In the post about a method that zips multiple vectors, which Python function is the method said to resemble?
··· QUOTED PASSAGE
0

I have a function (method to be accurate) that's primary purpose is to zip multiple vectors (similar to the zip function in Python).

Both vectors of the windows variable are extremely large but considering that these are vectors of references, I believed memory usage wouldn't be an issue. I was wrong, this code constantly runs into memory allocation issues and crashes due to lack of memory.

Any performance improvements are wiped away as the code immediately hits the paging memory which is limited by the storage IO.

I have tried a few variations of the code, but all of them seem to run into the same issue.

In my understanding, the only large memory allocation occurs at the time of creation of the variable windows (which occurs in a different method). Once that initial allocation is completed, no additional large allocations should occur in the method create_zipped_kmers as it only deals with references to the original data. Is this the correct understanding?.

Is there anything I am doing wrong here in the code, or maybe a gap in my knowledge?. How do I go about reducing the memory usage while still maintaining the performance?.

Variation 1

    fn create_zipped_kmers(&'a self, windows: &'a Vec<Vec<&'a str>>) -> Vec<Vec<&'a str>> {
        if windows.is_empty() {
            panic!("Sequence k-mer vector cannot be empty");
        }

        let num_cols = windows.iter().map(|v| v.len()).min().unwrap_or(0);
        let num_rows = windows.len();

        let mut zipped = Vec::with_capacity(num_cols);
        for col_index in 0..num_cols {
            let column: Vec<&str> = (0..num_rows)
······
··· DATASET RECORDS
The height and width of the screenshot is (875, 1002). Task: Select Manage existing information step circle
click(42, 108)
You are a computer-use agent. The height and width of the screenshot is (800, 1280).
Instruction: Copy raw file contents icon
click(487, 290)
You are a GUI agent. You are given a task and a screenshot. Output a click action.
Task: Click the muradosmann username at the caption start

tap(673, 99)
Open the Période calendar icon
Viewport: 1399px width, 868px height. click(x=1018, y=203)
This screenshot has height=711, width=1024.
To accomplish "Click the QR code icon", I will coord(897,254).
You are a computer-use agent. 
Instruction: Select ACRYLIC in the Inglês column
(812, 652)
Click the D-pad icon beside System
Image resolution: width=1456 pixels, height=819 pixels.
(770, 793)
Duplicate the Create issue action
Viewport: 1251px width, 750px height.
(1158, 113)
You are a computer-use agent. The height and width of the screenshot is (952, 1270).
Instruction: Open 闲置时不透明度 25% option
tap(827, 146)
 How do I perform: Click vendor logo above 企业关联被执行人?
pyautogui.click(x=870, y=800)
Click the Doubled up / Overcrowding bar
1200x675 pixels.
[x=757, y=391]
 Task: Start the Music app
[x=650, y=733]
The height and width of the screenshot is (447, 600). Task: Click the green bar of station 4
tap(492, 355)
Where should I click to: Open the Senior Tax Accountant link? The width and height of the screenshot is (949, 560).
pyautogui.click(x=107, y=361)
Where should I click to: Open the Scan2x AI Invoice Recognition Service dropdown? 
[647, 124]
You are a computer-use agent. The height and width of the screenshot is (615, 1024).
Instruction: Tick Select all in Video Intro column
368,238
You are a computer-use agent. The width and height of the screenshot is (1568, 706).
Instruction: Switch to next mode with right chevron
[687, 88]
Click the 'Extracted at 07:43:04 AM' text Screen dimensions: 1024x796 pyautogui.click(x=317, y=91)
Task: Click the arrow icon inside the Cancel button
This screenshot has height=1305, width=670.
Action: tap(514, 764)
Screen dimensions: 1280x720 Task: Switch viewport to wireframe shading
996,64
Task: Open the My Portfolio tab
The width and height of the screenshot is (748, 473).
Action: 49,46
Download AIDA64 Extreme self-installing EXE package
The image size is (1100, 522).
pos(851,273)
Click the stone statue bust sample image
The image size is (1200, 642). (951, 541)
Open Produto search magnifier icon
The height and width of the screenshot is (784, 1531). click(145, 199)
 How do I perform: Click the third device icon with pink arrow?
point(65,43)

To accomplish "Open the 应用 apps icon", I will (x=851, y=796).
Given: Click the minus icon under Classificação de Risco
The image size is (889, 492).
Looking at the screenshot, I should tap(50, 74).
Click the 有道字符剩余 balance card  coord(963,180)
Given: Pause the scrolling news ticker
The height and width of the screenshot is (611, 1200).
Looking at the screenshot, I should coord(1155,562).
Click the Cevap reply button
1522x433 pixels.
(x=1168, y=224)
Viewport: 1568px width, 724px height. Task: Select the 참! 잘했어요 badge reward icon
······
→ **EXERCISE SOLUTION**:
Python's zip function.